■ Source passage
------------------------------------

In this second article we would like to tell you how exactly we live remote teamwork. And how we eradicate or at least minimise the disadvantages we have described in our previous article.

Remote work as work standard

The most important factor for the success of remote teamwork is attitude. Everyone, from trainee to CEO, needs to internalise that “work” is not synonymous with “office”, but can take place anywhere. Only then will remote teamwork become an integrated part of your company’s working culture.

In practical terms this means:

  • No one is expected to come to the office regularly, even if they live close-by.
  • Nobody is frowned upon for attending a meeting from a car, a park bench or (for topics that are not too sensitive) from a train. Or if children appear in the video feed.
  • Just like work, most team-building measures also take place remotely. Of course, this does not rule out occasional face-to-face meetings and team events on site, because we do cherish meeting our favourite colleagues in person. However, those meetings are always supplemented by remote events so that the team can grow together regardless of distance.
  • And, last but not least: There are functioning remote solutions for each and every workflow.

If these basic requirements are met, it is not a problem at all to work together in teams that have never met in person.

The most important factor for the success of remote teamwork: Attitude. #RemoteTeamwork

Because our team has grown enormously over the past two years, we have successfully integrated more than 20 new colleagues into the team – some freelance, some permanent. In many cases, everything about it happened a hundred percent remote, sometimes without a single face-to-face meeting – and often across national and continental borders.

(Daily) Contact

Just because our workplaces are sometimes hundreds or even thousands of kilometres apart, we do not all work solitarily. Given that contact is not automatically established through casual meetings in the hallway, we have integrated it into everyday life in other ways. Our central daily communication point is the daily stand-up call. During this half-hour meeting, each colleague gives a short overview of what they did during their previous work day and what they plan to work on today. Short questions can be answered on-site – if they need more space, we schedule a separate meeting with only those involved in the topic.

------------------------------------

[Dataset entries]
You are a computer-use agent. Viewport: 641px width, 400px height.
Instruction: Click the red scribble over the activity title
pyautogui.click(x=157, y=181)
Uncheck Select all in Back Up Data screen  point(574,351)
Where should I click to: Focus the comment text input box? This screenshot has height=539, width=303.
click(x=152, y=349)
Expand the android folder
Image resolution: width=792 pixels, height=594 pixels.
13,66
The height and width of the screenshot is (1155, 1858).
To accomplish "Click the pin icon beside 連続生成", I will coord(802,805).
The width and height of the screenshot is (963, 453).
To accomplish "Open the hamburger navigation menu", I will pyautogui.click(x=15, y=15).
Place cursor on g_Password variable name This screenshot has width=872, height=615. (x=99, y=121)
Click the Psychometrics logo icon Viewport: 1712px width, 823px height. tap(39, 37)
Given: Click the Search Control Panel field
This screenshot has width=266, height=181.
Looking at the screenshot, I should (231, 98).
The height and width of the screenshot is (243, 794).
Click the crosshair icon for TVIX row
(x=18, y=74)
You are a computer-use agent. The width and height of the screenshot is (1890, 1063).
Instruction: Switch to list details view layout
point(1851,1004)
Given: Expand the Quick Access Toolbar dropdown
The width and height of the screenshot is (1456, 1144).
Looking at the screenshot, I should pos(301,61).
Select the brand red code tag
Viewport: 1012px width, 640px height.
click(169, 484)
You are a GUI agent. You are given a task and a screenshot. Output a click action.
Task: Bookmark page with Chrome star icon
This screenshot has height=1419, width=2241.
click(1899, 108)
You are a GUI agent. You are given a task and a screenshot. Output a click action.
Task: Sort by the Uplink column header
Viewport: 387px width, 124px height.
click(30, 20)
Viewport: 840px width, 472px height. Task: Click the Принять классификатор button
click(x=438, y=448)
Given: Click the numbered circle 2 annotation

------------------------------------

■ Short task 1
Answer these questions using the passage on remote teamwork:
(a) What does the passage call the most important factor for the success of remote teamwork?
(b) Over the past two years, how many new colleagues has the team integrated?
(c) How long does the daily stand-up call last?
■ Short task 2
Carry on the passage on remote teamwork from the point where it stops.
The dataset entries are separate from the remote teamwork passage.

■ Written response 1
(a) Attitude.
(b) More than 20.
(c) Half an hour.

■ Written response 2
Those working in the Cologne office can join stand-up in the conference room where the other colleagues are then "conferenced in" on a large monitor. Alternatively, they can join with their own notebook from one of the office rooms.

We don’t want a collective sigh to go up when stand-up time approaches. And nobody likes half of their working day slowly fizzling away in meetings. That’s why we divide the team into random groups for stand-up – with a growing number of groups as the size of the company increases. That way, there are usually no more than 12 participants in a call, and stand-up lasts no longer than 30 minutes.

Even if we don't see every colleague every day, this daily routine helps us to get to know all our colleagues – even those with whom we don't work directly –, to keep in touch and to get at least a rough overview of what the rest of the company is currently doing.

In stand-up it often happens that you suddenly notice connections you didn’t realise were there before – or that someone can contribute to a topic with their own experience. For me, this kind of daily exchange is an easy and comfortable way to get my bearings within the team.

Alex

Stand-up was already part of bevuta's daily routine when most of our team came into the office every day. But since we started to have our daily meetings completely online, our team has grown even closer together. Our colleagues from the Kosovo office no longer meet separately but are now part of an all-company stand-up and thus more closely integrated into the team.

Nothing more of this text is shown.